Ma oltre a uno storytelling accattivante questa nuova clientela fa caso anche e soprattutto ai costi dell’offerta. Secondo una ricerca di Fidelity Investment Research il 47% dei Millennials ha avuto bisogno del supporto finanziario dei genitori anche dopo l’ingresso nel mondo del lavoro. E questo ha inciso sulle modalità con cui questa generazione gestisce e prende in mano il portafoglio dei propri nonni o genitori e fruisce dei vari servizi finanziari. Gli ETF in questo senso rappresentano un valido strumento a basso costo, utile non solo ad avvicinarsi alla clientela Millennials, ma anche come proposta all’interno dei servizi di consulenza. Come ha spiegato Elena Baccani, il costo di gestione di un ETF oscilla tra lo 0,2-0,5%, inserirlo in portafoglio vorrebbe dire abbassarne il TER complessivo e potrebbe quindi essere interessante per attirare sempre di più questo target.

di Paola Ragno

Giornalista pubblicista e Senior Content Editor di We Wealth, è laureata in Mediazione linguistica e interculturale presso l’Università degli Studi di Bari. In We Wealth cura lo sviluppo di prodotti multimediali e redazionali, per l’online e il cartaceo. Nel passato ha lavorato e collaborato anche con Class CNBC.

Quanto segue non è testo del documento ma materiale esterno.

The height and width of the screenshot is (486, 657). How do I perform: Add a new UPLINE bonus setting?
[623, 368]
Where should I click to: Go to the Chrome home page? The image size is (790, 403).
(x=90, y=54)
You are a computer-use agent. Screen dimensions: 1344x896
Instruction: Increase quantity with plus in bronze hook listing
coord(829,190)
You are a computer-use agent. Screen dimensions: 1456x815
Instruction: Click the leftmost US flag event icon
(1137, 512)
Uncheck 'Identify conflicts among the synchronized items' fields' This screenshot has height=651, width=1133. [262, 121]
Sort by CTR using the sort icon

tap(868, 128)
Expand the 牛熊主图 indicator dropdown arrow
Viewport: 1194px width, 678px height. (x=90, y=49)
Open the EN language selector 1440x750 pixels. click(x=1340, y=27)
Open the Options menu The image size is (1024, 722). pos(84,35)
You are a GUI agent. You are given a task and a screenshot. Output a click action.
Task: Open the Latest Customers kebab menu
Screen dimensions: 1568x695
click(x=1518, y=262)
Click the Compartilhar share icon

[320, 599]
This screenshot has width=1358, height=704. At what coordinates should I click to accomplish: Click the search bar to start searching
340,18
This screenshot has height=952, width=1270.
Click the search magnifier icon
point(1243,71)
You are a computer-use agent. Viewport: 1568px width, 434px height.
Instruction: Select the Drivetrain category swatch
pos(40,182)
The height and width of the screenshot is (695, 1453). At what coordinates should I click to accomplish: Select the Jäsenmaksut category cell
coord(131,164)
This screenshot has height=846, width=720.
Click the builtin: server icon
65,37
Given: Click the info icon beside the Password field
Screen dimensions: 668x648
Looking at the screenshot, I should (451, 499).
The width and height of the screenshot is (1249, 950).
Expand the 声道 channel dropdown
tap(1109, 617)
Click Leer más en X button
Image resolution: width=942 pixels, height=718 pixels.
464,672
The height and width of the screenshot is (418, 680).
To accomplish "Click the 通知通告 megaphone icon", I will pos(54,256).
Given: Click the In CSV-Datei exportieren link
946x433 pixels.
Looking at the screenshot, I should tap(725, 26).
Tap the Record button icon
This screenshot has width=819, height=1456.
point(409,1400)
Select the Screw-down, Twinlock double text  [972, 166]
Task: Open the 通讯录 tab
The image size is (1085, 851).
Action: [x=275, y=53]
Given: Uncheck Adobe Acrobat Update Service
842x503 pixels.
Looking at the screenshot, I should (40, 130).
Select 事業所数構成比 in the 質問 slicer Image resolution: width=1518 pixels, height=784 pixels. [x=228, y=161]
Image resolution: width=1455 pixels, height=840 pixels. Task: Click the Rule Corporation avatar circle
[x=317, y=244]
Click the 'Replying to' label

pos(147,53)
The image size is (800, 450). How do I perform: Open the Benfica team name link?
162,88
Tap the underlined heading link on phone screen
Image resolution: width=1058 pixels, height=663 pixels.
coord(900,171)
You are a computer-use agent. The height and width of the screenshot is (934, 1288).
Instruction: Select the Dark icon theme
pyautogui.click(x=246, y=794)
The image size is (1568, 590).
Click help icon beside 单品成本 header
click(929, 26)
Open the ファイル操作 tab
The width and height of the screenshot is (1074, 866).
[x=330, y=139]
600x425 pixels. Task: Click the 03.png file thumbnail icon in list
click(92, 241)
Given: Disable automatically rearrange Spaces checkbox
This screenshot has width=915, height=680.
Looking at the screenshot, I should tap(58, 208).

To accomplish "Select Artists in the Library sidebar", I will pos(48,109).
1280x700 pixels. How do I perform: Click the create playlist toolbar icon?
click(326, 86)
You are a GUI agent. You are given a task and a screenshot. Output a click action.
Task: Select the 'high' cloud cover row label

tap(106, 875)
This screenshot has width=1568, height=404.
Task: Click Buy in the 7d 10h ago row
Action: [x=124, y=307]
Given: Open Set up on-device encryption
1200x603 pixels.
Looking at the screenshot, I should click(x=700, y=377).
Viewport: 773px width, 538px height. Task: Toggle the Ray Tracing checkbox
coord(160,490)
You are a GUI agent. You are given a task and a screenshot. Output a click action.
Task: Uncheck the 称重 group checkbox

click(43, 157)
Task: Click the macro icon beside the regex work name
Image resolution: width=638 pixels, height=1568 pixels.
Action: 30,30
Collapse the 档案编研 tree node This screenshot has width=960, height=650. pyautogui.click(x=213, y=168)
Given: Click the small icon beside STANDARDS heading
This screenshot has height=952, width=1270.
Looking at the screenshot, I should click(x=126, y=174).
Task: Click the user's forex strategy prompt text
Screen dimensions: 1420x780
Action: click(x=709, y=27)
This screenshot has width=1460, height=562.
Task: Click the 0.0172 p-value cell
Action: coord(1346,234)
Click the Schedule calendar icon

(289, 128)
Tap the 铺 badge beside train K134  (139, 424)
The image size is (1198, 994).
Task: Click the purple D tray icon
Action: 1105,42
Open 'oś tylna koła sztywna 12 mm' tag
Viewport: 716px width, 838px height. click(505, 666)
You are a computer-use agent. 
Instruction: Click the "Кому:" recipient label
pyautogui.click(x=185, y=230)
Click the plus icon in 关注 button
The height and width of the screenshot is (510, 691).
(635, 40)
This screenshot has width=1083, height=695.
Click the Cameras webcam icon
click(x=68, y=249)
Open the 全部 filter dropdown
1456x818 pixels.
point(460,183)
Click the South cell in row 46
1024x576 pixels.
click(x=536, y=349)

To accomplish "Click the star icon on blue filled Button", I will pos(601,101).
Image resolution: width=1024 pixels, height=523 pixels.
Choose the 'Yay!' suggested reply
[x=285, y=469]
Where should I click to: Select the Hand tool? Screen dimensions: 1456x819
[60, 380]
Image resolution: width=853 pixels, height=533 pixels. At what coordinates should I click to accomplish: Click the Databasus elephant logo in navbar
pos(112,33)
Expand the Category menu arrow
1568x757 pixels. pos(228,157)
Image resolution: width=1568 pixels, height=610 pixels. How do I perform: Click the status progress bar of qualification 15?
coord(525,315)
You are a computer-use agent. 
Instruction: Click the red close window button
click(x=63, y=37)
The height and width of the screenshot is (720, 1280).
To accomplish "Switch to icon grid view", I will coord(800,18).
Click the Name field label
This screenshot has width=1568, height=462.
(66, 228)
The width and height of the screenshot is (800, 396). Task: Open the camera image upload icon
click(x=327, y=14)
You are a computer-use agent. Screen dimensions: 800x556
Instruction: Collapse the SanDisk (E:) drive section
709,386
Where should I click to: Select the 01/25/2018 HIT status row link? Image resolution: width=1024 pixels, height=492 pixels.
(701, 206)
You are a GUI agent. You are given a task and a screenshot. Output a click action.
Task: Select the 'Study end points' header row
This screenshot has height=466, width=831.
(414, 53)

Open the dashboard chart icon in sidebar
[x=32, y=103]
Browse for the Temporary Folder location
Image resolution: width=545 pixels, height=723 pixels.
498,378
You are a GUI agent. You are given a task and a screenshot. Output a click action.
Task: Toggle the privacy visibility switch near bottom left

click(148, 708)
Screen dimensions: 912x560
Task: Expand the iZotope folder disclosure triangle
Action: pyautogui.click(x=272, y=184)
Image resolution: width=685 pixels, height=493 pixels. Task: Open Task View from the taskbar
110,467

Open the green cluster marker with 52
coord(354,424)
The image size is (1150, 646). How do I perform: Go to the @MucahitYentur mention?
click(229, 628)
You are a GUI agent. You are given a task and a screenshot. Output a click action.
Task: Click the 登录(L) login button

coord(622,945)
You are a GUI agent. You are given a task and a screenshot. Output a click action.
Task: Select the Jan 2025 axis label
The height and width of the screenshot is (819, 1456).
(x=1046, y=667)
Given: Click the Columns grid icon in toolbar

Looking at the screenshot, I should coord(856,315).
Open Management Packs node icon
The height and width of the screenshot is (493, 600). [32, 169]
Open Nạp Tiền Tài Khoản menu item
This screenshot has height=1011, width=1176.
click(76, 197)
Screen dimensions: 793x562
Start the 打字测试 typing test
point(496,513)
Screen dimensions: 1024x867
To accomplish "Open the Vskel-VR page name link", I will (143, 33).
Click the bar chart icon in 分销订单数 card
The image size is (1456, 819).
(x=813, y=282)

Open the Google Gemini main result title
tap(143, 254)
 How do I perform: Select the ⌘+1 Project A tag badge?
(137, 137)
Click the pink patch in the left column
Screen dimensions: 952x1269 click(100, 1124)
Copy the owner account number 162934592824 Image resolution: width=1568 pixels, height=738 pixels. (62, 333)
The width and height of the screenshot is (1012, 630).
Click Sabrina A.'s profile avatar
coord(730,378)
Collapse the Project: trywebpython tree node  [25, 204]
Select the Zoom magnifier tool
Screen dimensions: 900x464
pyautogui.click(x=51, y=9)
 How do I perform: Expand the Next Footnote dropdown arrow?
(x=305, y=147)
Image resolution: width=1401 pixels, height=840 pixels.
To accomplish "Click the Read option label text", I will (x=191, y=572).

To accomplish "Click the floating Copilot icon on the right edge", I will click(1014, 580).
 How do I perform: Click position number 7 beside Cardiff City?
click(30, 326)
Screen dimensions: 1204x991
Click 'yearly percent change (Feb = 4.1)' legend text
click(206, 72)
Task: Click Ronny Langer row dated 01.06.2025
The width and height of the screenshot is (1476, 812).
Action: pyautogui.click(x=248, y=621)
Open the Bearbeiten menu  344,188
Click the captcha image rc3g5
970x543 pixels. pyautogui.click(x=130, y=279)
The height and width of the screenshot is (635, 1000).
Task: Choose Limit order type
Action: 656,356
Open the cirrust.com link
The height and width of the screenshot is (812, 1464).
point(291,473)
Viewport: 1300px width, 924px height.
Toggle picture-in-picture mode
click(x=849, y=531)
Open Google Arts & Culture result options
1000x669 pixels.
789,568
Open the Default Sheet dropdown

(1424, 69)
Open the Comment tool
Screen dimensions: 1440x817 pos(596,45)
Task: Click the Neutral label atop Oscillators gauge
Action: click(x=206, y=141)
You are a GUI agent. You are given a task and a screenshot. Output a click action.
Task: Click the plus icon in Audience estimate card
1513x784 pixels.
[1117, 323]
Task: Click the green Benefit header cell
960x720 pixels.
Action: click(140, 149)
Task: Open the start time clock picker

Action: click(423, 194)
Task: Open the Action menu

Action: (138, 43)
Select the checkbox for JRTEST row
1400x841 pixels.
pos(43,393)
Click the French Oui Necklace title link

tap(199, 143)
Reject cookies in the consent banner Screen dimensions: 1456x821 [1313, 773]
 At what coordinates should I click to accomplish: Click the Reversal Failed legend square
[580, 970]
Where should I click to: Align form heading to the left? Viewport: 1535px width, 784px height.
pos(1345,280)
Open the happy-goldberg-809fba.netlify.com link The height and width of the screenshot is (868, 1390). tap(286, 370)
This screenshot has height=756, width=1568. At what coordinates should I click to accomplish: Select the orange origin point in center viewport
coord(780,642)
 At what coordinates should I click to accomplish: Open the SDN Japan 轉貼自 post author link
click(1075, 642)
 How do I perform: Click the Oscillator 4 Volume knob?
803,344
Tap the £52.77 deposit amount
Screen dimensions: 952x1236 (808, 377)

Domande frequenti su L’universo investibile della Gen Y: tra tematici ed ETF

Quali sono le principali sfide nel coinvolgere i Millennials nel wealth management?

I Millennials presentano sfide uniche per il wealth management, principalmente a causa della loro minore competenza negli investimenti finanziari. Inoltre, i loro interessi e la loro sensibilità sono significativamente diversi rispetto alle generazioni precedenti, richiedendo approcci innovativi.

Perché i Millennials sono considerati i futuri clienti del wealth management?

I Millennials sono identificati come i futuri clienti del wealth management perché rappresentano una generazione in crescita con esigenze finanziarie emergenti. È fondamentale per le aziende del settore sviluppare strategie per attrarli e fidelizzarli fin da ora.

Quali sono le due ragioni principali per cui i Millennials sono alle prime armi con gli investimenti finanziari?

Le due ragioni principali sono la mancanza di adeguate competenze in materia di investimenti finanziari e il cambiamento dei loro interessi e della loro sensibilità rispetto alle generazioni precedenti. Questo richiede un adattamento delle strategie di consulenza.

In che modo gli interessi e la sensibilità dei Millennials differiscono da quelli delle generazioni precedenti in ambito di investimenti?

I Millennials mostrano interessi e sensibilità differenti rispetto ai loro nonni o genitori, il che impatta il modo in cui approcciano gli investimenti finanziari. I consulenti e i private banker devono comprendere queste nuove priorità per offrire proposte efficaci.

Qual è la necessità evidenziata dall'articolo riguardo alle proposte di investimento per i Millennials?

L'articolo sottolinea la chiara necessità di nuove proposte di investimento che siano in grado di 'agganciare' i Millennials, considerati i futuri clienti del wealth management. Queste proposte devono essere pensate per rispondere alle loro specifiche esigenze e preferenze.